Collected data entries
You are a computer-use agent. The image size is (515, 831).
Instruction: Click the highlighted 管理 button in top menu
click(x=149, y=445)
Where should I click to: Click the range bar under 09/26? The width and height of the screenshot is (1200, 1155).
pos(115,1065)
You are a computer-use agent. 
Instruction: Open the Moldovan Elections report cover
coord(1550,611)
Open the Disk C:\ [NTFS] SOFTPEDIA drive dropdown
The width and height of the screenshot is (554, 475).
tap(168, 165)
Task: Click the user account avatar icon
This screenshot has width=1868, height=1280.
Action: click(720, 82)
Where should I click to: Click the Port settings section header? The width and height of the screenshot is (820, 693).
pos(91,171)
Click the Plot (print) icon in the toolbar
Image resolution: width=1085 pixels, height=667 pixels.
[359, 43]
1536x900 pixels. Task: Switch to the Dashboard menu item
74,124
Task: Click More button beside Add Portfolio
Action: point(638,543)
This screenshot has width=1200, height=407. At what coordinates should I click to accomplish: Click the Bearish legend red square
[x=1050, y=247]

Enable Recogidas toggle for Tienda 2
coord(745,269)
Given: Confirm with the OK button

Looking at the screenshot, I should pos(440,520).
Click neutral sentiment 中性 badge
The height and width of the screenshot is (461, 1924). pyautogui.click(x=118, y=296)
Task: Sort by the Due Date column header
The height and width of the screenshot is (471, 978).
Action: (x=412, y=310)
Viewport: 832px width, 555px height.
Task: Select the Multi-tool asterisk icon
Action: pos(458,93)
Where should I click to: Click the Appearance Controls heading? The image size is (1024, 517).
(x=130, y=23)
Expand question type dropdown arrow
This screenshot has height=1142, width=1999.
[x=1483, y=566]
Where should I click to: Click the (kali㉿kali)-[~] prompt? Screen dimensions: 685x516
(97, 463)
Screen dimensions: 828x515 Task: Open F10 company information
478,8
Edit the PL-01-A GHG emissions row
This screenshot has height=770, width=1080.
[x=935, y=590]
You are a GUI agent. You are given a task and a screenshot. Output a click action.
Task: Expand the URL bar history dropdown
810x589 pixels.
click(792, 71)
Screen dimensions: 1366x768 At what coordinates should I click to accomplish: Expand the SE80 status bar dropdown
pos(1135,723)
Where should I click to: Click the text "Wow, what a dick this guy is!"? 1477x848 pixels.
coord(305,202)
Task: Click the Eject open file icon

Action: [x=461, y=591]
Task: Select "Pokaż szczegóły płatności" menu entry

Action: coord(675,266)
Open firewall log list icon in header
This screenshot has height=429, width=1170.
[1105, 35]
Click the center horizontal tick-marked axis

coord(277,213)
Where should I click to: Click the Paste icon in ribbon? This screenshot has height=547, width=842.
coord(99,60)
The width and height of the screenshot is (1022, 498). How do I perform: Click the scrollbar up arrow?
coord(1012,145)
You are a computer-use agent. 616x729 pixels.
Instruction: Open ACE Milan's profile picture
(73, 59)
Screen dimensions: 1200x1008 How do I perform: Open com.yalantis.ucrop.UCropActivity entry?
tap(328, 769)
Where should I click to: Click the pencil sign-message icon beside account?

**EXERCISE BRIEF**. Nothing should appear in the output except the lines from the one with "Click neutral sentiment 中性 badge" through the end of the records above, copied exactly.

**EXPECTED OUTPUT**.
Click neutral sentiment 中性 badge
The height and width of the screenshot is (461, 1924). pyautogui.click(x=118, y=296)
Task: Sort by the Due Date column header
The height and width of the screenshot is (471, 978).
Action: (x=412, y=310)
Viewport: 832px width, 555px height.
Task: Select the Multi-tool asterisk icon
Action: pos(458,93)
Where should I click to: Click the Appearance Controls heading? The image size is (1024, 517).
(x=130, y=23)
Expand question type dropdown arrow
This screenshot has height=1142, width=1999.
[x=1483, y=566]
Where should I click to: Click the (kali㉿kali)-[~] prompt? Screen dimensions: 685x516
(97, 463)
Screen dimensions: 828x515 Task: Open F10 company information
478,8
Edit the PL-01-A GHG emissions row
This screenshot has height=770, width=1080.
[x=935, y=590]
You are a GUI agent. You are given a task and a screenshot. Output a click action.
Task: Expand the URL bar history dropdown
810x589 pixels.
click(792, 71)
Screen dimensions: 1366x768 At what coordinates should I click to accomplish: Expand the SE80 status bar dropdown
pos(1135,723)
Where should I click to: Click the text "Wow, what a dick this guy is!"? 1477x848 pixels.
coord(305,202)
Task: Click the Eject open file icon

Action: [x=461, y=591]
Task: Select "Pokaż szczegóły płatności" menu entry

Action: coord(675,266)
Open firewall log list icon in header
This screenshot has height=429, width=1170.
[1105, 35]
Click the center horizontal tick-marked axis

coord(277,213)
Where should I click to: Click the Paste icon in ribbon? This screenshot has height=547, width=842.
coord(99,60)
The width and height of the screenshot is (1022, 498). How do I perform: Click the scrollbar up arrow?
coord(1012,145)
You are a computer-use agent. 616x729 pixels.
Instruction: Open ACE Milan's profile picture
(73, 59)
Screen dimensions: 1200x1008 How do I perform: Open com.yalantis.ucrop.UCropActivity entry?
tap(328, 769)
Where should I click to: Click the pencil sign-message icon beside account?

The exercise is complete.